For firms under pressure to control costs, the logic is hard to ignore.

Still, the shift isn’t painless. These roles have traditionally been entry points into the industry, and their decline raises questions about future talent pipelines.

A hiring slowdown, but not a hiring freeze

Despite the strong annual growth, the pace of hiring cooled in the final quarter of 2025.

Market swings, geopolitical uncertainty, and lingering questions over fiscal policy made firms pause. Some delayed decisions. Others focused on short-term contracts rather than permanent roles.

But recruiters stress this wasn’t a collapse.

It was more like a breath being held.

Astbury said demand is expected to remain solid into the first quarter of 2026, supported by relatively low unemployment and stable inflation. UK unemployment sat around 5 per cent late last year, while inflation hovered near 3.2 per cent.

Those numbers matter. They give firms enough confidence to keep investing in people, even if cautiously.

Why AI has become non-negotiable for banks and funds

The rush for AI talent isn’t about buzzwords anymore.

Financial institutions are deploying machine learning models for fraud detection, credit scoring, risk management, and trading strategies. Regulators, meanwhile, are demanding more granular and timely data submissions, pushing firms to overhaul reporting systems.

AI sits at the intersection of both pressures.

Firms that lag risk falling behind competitors or drawing unwanted scrutiny from watchdogs. That’s a powerful motivator.

And unlike earlier waves of automation, today’s tools require ongoing human oversight. Data engineers, AI ethicists, compliance technologists, and model risk specialists are all in short supply.

So companies are paying up, and hiring aggressively.

London’s financial hub still dominates, but competition is rising

Much of the hiring remains concentrated in the City and Canary Wharf, with City of London continuing to act as the sector’s gravitational center.

But recruiters say regional hubs are gaining ground.

Manchester, Leeds, Birmingham, and Edinburgh are seeing increased demand for tech and data roles, particularly as firms embrace hybrid working models. Some companies are deliberately hiring outside London to access wider talent pools and manage salary costs.

That geographic spread is changing career paths, too. Workers no longer need to relocate to the capital to land high-impact roles in finance technology.

For some, that’s been a quiet upside of the shift.

The pressure on salaries and skills

Rising demand hasn’t gone unnoticed by workers.

Candidates with experience in AI, cloud infrastructure, cybersecurity, and regulatory technology are commanding strong salary increases, recruiters say. Counteroffers are common. So are bidding wars.

Employers are also investing more in training, trying to upskill existing staff rather than relying entirely on external hires.

But that approach has limits.

AI expertise takes time to build, and firms competing on speed often prefer to buy skills rather than grow them.

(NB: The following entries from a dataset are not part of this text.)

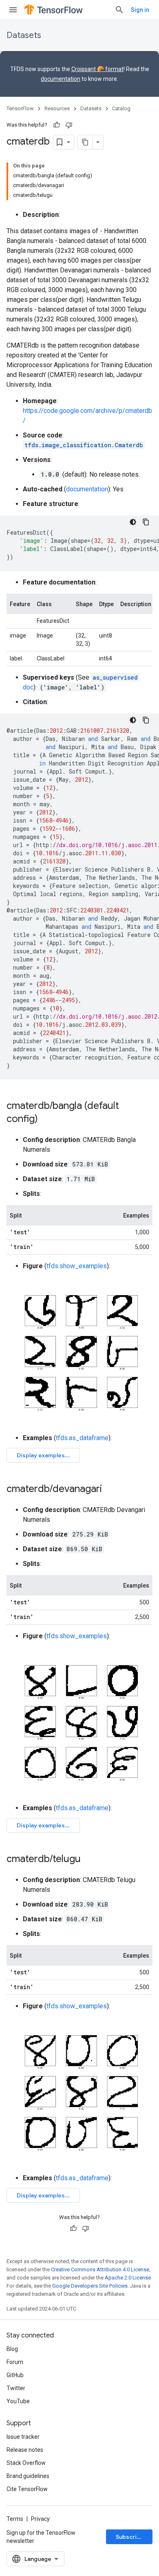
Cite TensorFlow (27, 2489)
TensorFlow (20, 108)
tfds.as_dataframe (82, 1438)
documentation (60, 79)
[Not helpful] (69, 125)
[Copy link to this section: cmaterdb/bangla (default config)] (46, 1119)
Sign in (140, 10)
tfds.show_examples (76, 1266)
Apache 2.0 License (128, 2278)
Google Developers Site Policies (90, 2286)
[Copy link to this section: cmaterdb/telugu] (89, 1860)
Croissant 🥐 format (97, 69)
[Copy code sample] (145, 522)
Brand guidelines (28, 2476)
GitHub (15, 2375)
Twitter (16, 2388)
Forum (15, 2362)
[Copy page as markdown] (85, 142)
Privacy (40, 2519)
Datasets (24, 35)
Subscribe (130, 2536)
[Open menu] (13, 10)
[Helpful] (57, 125)
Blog (12, 2349)
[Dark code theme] (132, 522)
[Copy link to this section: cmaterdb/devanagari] (110, 1489)
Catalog (121, 108)
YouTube (18, 2401)
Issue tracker (23, 2436)
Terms (15, 2519)
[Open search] (119, 10)
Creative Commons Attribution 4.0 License (100, 2269)
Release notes (25, 2450)
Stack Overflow (26, 2463)
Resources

That tension is likely to define hiring strategies through 2026.

What this means for the future workforce

The data paints a picture of a sector in transition.

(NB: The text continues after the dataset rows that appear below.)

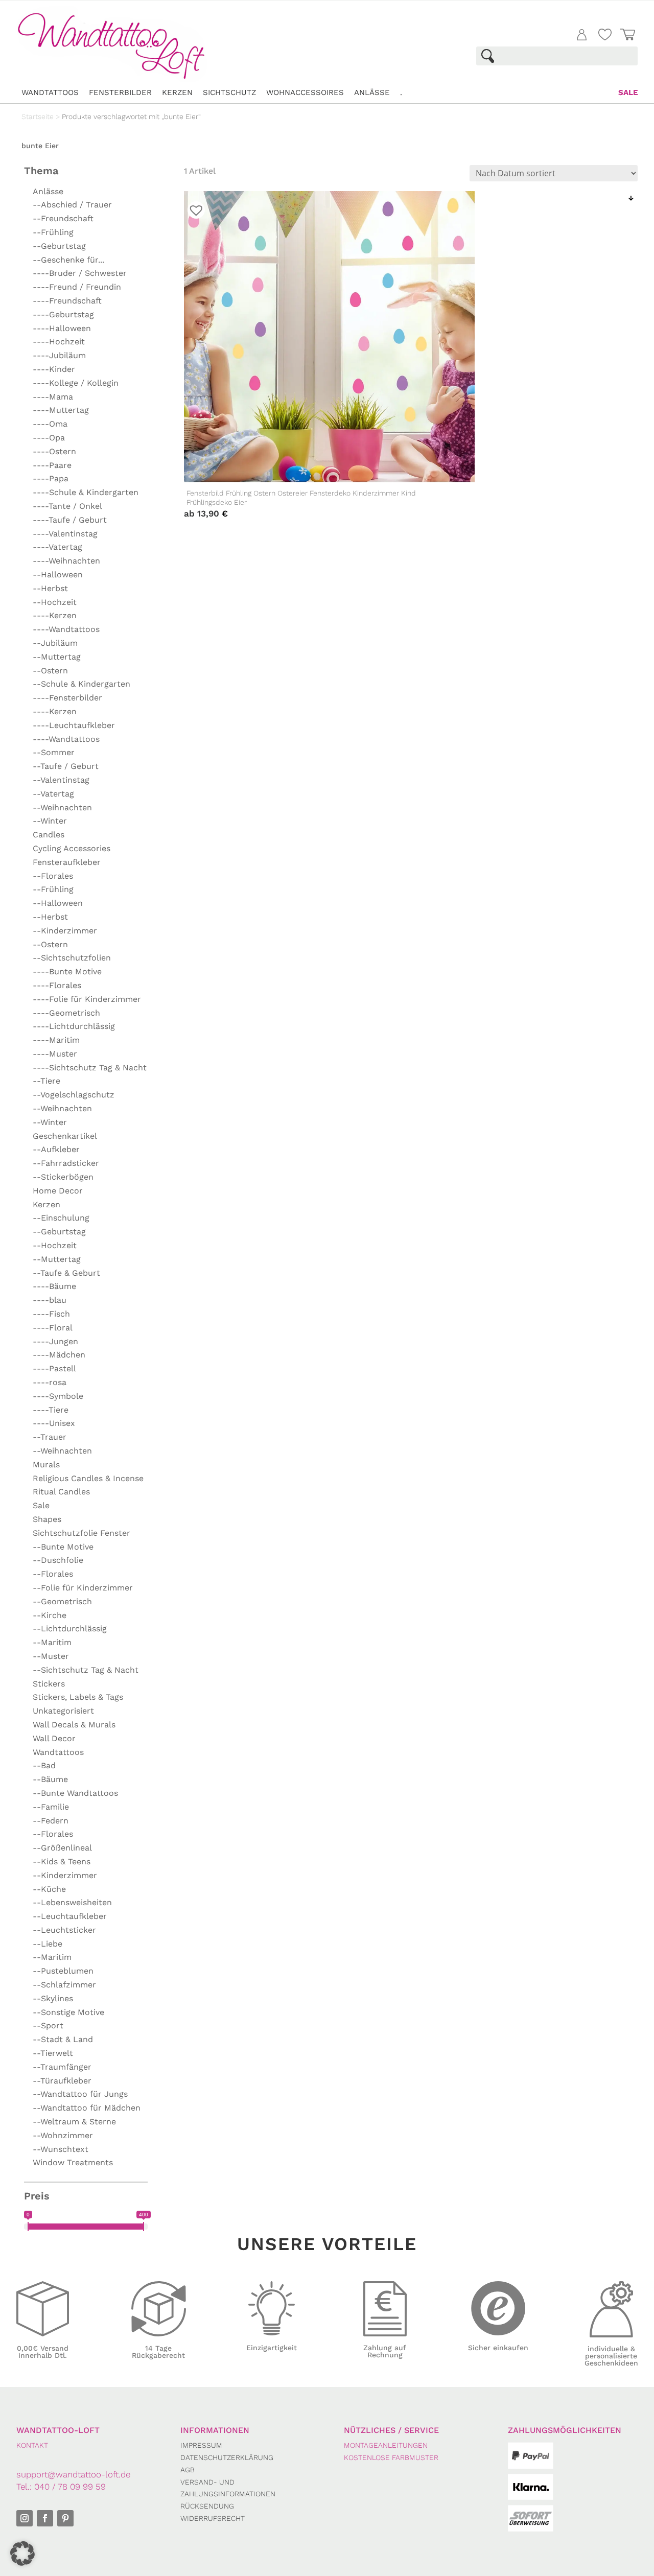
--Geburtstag (59, 246)
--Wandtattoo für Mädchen (87, 2108)
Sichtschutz (229, 92)
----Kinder (54, 369)
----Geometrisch (66, 1013)
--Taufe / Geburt (66, 766)
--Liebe (47, 1944)
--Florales (53, 876)
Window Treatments (73, 2162)
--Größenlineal (62, 1848)
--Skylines (53, 1998)
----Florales (57, 985)
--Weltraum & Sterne (74, 2121)
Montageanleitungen (386, 2445)
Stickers (49, 1684)
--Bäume (50, 1779)
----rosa (49, 1382)
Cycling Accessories (71, 848)
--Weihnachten (62, 807)
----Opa (49, 437)
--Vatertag (53, 794)
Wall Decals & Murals (74, 1724)
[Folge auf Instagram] (24, 2518)
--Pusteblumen (63, 1971)
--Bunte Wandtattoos (75, 1793)
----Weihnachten (66, 561)
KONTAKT (32, 2445)
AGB (187, 2470)
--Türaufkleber (62, 2081)
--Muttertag (57, 657)
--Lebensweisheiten (72, 1902)
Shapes (47, 1519)
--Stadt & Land (63, 2039)
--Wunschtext (60, 2149)
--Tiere (46, 1081)
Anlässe (372, 92)
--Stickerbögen (63, 1177)
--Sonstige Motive (68, 2012)
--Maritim (52, 1642)
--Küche (49, 1889)
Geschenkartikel (65, 1136)
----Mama (53, 397)
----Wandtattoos (66, 629)
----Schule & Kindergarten (85, 492)
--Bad (44, 1765)
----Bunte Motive (67, 971)
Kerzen (177, 92)
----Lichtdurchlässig (74, 1026)
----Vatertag (57, 547)
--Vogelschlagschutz (73, 1094)
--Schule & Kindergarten (81, 684)
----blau (49, 1300)
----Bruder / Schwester (80, 273)
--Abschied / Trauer (72, 204)
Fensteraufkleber (67, 862)
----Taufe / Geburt (70, 520)
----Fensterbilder (67, 697)
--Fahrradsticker (66, 1163)
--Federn (50, 1820)
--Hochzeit (55, 602)
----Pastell (54, 1368)
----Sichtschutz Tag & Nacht (90, 1067)
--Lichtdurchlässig (70, 1628)
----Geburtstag (63, 314)
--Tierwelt (53, 2053)
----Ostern (54, 451)
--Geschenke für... (68, 260)
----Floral (53, 1327)
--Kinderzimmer (65, 930)
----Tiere (50, 1410)
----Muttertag (61, 410)
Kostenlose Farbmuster (391, 2457)
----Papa (50, 478)
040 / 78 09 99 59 (70, 2486)
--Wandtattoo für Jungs (80, 2094)
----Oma (50, 424)
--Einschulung (61, 1218)
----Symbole (58, 1396)
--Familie (51, 1807)
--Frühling (53, 232)
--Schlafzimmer (64, 1984)
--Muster (51, 1656)
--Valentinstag (61, 780)
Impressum (201, 2445)
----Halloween (62, 328)
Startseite (37, 116)
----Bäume (54, 1286)
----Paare (52, 465)
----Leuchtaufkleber (74, 725)
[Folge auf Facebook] (45, 2518)
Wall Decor (54, 1738)
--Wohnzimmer (63, 2135)
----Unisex (54, 1423)
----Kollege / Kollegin (76, 383)
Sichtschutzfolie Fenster (81, 1533)
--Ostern (50, 670)
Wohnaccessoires (305, 92)
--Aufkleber (56, 1149)
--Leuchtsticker (64, 1930)
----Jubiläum (59, 355)
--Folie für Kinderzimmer (83, 1588)
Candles (48, 834)
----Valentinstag (65, 533)
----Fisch (51, 1314)
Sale (628, 92)
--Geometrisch (62, 1601)
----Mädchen (59, 1355)
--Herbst (50, 588)
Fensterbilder (120, 92)
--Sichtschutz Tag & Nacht (85, 1670)
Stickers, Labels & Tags (78, 1697)
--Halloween (58, 574)
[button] (22, 2553)
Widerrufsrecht (212, 2518)
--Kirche (49, 1615)
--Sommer (54, 752)
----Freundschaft (67, 301)
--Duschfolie (58, 1560)
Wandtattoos (50, 92)
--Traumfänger (62, 2067)
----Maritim (56, 1040)
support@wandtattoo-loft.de (73, 2474)
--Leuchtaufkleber (70, 1916)
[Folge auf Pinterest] (65, 2518)
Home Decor (58, 1191)
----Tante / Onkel (67, 506)
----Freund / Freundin (77, 287)
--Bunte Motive (63, 1547)
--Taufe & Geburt (66, 1273)
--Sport (48, 2025)
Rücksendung (207, 2506)
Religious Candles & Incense (88, 1478)
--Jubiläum (55, 643)
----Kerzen (55, 615)
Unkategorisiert (63, 1711)
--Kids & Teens (61, 1861)
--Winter (50, 821)
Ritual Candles (61, 1491)
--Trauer (49, 1437)
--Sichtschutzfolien (72, 958)
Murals (46, 1464)
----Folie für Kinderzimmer (87, 999)
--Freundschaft (63, 218)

Finance isn’t shrinking. It’s reshaping itself around technology, data, and automation. The winners in the job market are those who can bridge finance and tech, or at least speak both languages fluently.

For graduates and early-career workers, the message is blunt. Technical literacy is no longer optional.

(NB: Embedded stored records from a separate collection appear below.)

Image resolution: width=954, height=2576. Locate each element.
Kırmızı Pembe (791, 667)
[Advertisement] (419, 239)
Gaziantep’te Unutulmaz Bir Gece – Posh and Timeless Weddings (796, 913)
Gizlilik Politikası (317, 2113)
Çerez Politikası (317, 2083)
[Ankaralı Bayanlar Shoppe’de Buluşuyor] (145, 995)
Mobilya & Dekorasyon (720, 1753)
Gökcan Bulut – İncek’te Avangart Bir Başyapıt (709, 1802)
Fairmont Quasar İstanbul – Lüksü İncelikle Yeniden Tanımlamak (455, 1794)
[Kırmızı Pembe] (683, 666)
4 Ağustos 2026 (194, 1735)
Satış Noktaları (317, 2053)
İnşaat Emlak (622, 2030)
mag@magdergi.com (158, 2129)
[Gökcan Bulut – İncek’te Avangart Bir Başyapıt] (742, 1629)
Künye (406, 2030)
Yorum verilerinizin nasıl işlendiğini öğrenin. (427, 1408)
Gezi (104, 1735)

For mid-career professionals in declining roles, the path forward may involve retraining or moving into adjacent functions.

And for firms, the challenge is cultural as much as operational. Integrating AI into decision-making changes how teams work, how risks are assessed, and how accountability is defined.

That’s not something you solve with software alone.

A market still driven by competition

At its core, the hiring surge reflects competition.

UK financial firms are competing with global rivals, with fintech disruptors, and with entirely different industries for the same pool of tech talent. Falling behind on AI adoption isn’t just inefficient. It’s existential.

That reality explains why vacancies rose even in a year marked by uncertainty.

As 2026 begins, recruiters say the message from employers is consistent. Spend carefully. Hire selectively. But don’t lose ground.

In a sector built on information, the race for people who can turn data into decisions is only getting louder.